Work item
Each line from the material with the word "will" in it must be copied.

Input records
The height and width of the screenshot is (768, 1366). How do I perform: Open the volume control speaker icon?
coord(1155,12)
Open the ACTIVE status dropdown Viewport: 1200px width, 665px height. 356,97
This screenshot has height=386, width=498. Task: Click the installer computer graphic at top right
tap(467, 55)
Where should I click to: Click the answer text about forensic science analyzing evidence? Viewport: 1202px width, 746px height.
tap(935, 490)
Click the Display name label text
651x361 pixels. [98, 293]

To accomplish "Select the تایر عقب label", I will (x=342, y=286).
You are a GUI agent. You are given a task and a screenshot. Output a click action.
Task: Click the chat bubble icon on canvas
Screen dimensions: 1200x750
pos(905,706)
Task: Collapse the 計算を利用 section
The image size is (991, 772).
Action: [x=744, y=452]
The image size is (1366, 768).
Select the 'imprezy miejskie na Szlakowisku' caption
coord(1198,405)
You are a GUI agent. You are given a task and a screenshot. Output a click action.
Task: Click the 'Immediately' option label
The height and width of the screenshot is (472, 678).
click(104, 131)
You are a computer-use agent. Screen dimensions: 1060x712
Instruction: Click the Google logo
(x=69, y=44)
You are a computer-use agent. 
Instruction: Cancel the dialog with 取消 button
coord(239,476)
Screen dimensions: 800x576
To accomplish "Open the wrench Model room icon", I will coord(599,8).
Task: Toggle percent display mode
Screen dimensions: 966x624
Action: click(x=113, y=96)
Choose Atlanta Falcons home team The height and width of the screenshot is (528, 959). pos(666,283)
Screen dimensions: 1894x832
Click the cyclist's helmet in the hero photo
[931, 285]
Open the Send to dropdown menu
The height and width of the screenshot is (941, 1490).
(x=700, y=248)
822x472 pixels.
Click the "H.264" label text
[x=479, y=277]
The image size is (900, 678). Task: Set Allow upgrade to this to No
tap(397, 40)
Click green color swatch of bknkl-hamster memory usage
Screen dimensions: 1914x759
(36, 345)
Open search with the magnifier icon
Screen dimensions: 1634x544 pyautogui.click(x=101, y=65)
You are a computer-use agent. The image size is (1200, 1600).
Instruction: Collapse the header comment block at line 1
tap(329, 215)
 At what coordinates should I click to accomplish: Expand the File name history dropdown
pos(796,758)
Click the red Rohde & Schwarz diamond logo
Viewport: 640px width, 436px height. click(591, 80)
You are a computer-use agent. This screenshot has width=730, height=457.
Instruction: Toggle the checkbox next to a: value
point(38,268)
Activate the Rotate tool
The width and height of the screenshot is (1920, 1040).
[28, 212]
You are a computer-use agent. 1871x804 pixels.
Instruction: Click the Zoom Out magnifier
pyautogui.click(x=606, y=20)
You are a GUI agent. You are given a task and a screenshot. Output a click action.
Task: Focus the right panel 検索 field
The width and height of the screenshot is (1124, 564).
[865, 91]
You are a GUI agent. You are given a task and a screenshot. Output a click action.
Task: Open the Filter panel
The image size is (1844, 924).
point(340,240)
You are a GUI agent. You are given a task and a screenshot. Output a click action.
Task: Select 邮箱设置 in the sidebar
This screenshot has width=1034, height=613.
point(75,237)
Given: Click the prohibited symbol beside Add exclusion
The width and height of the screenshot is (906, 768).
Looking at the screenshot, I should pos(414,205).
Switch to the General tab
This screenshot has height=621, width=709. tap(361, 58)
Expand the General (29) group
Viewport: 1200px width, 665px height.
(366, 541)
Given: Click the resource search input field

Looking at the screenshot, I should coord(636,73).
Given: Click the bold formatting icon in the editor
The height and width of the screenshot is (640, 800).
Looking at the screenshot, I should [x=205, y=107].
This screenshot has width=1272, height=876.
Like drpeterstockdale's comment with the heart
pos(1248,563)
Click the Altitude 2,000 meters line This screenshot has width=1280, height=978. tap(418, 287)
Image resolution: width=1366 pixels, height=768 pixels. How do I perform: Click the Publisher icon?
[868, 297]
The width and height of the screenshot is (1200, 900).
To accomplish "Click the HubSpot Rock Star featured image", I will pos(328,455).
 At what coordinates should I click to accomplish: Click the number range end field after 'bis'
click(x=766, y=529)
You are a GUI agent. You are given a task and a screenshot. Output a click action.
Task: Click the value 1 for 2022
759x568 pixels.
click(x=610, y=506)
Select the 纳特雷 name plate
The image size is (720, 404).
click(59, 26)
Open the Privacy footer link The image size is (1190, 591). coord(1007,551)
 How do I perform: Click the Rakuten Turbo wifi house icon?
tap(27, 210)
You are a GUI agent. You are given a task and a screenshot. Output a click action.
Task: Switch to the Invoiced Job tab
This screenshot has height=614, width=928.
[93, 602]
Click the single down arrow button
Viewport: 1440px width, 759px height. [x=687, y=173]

Output of the task
To accomplish "Select the تایر عقب label", I will (x=342, y=286).
To accomplish "Open the wrench Model room icon", I will coord(599,8).
To accomplish "Click the HubSpot Rock Star featured image", I will pos(328,455).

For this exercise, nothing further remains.